◆ DATA FOR ANALYSIS

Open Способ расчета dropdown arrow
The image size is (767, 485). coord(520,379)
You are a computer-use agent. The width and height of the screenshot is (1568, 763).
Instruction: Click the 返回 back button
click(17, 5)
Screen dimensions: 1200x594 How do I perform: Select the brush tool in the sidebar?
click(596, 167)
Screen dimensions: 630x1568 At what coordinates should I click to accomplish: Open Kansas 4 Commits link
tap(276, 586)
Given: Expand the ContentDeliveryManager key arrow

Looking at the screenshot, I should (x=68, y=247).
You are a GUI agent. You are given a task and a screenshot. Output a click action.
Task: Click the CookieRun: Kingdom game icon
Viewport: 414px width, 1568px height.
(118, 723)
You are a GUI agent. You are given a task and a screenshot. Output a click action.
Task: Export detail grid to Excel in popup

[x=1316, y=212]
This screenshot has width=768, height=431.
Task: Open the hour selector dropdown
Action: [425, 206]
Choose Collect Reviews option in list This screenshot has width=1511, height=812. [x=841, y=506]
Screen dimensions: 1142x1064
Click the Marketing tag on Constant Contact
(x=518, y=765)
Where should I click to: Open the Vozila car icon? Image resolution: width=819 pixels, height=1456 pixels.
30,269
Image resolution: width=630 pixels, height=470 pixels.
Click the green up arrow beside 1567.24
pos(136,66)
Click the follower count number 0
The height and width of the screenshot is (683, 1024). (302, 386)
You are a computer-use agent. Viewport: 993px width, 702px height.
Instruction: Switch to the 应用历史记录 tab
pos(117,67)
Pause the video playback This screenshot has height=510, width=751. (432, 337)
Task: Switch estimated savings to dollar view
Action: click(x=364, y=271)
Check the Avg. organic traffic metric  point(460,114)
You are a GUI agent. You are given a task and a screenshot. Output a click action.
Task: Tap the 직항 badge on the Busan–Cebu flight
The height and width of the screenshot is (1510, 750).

◆ THE PROBLEM
Work through the entries, filtering for the string "computer", and copy each line that holds it.

◆ TASK ANSWER
You are a computer-use agent. The width and height of the screenshot is (1568, 763).
You are a computer-use agent. Viewport: 993px width, 702px height.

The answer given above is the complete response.